╔══
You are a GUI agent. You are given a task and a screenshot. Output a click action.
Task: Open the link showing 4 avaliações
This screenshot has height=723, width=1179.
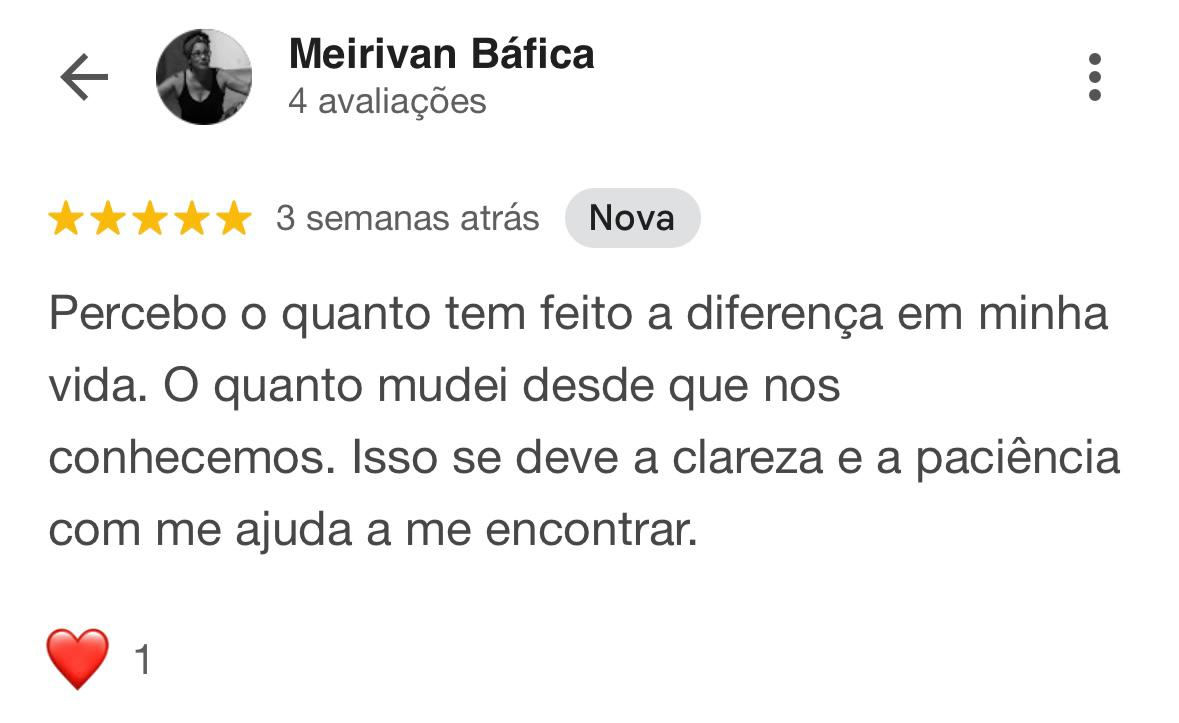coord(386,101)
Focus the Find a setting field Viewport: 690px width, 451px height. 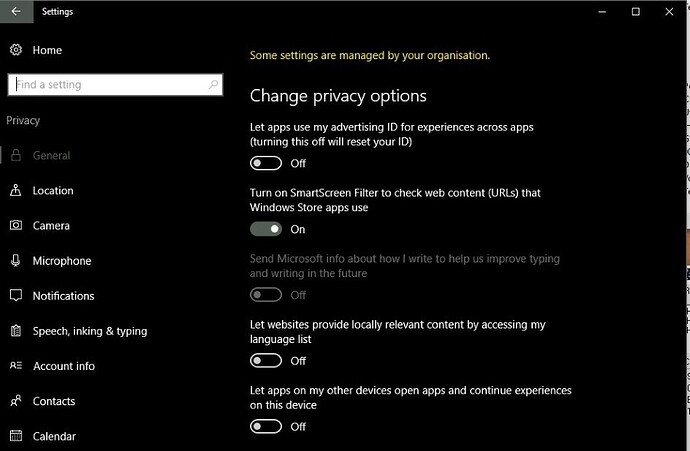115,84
╚══
╔══
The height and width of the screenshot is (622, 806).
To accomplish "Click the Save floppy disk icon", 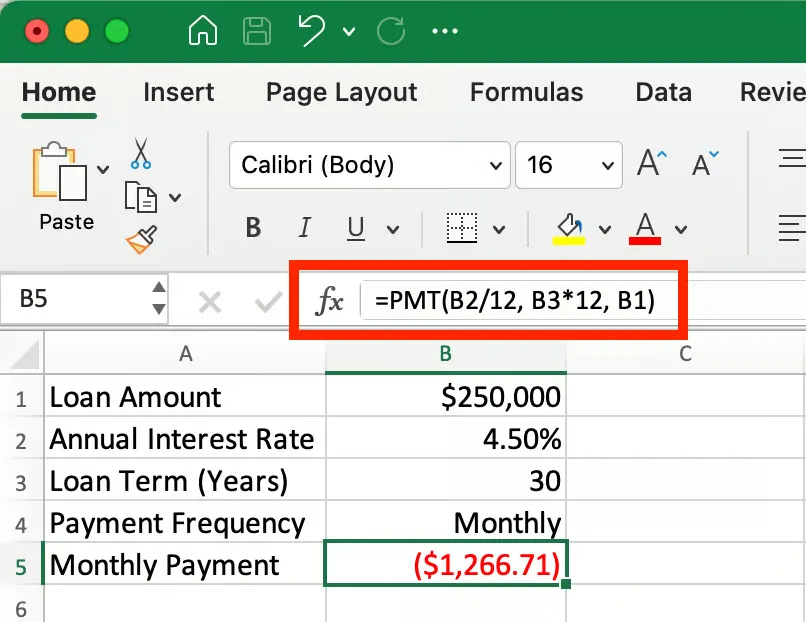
╚══
╔══
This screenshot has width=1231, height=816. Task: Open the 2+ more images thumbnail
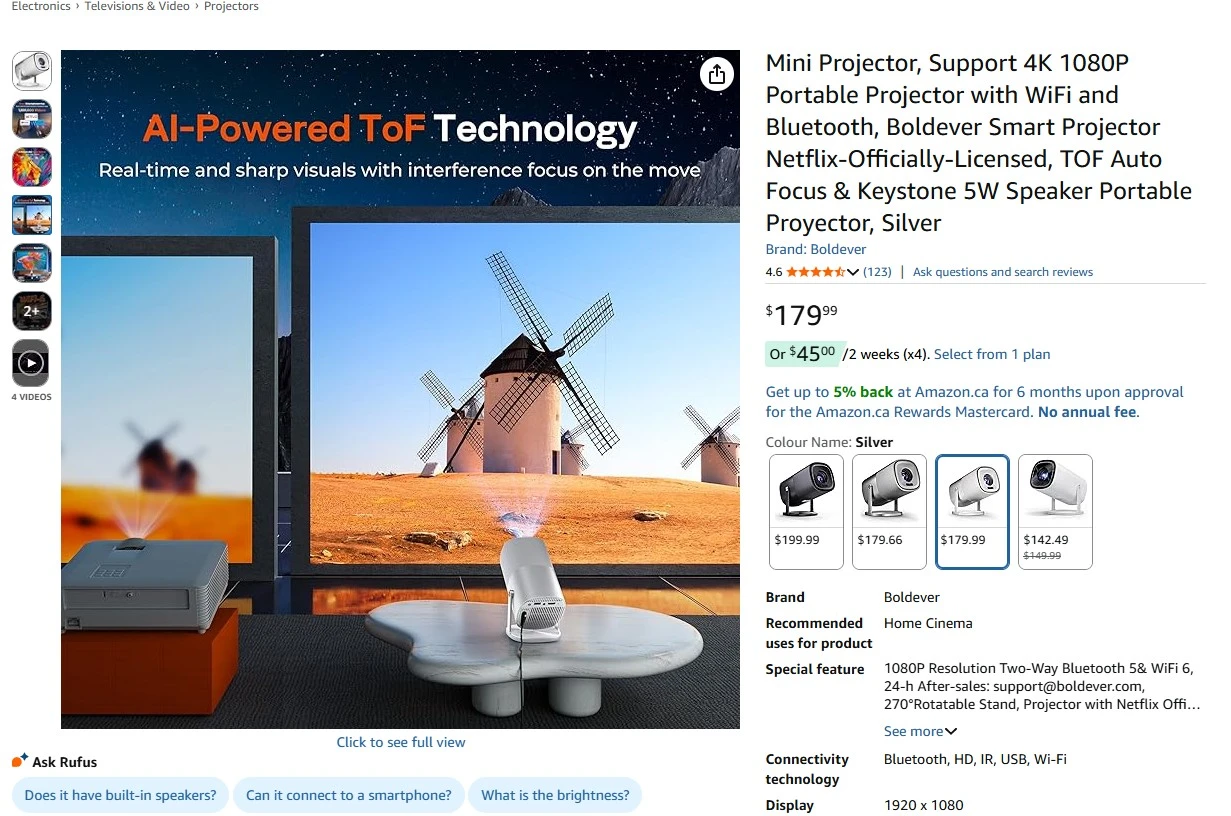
╚══
§ **To do**:
Would you restate, exactly and with no pictures, the lines of the entries above from the one containing "The height and" through the one containing "the Save floppy"?

§ **Solved problem**:
The height and width of the screenshot is (622, 806).
To accomplish "Click the Save floppy disk icon", 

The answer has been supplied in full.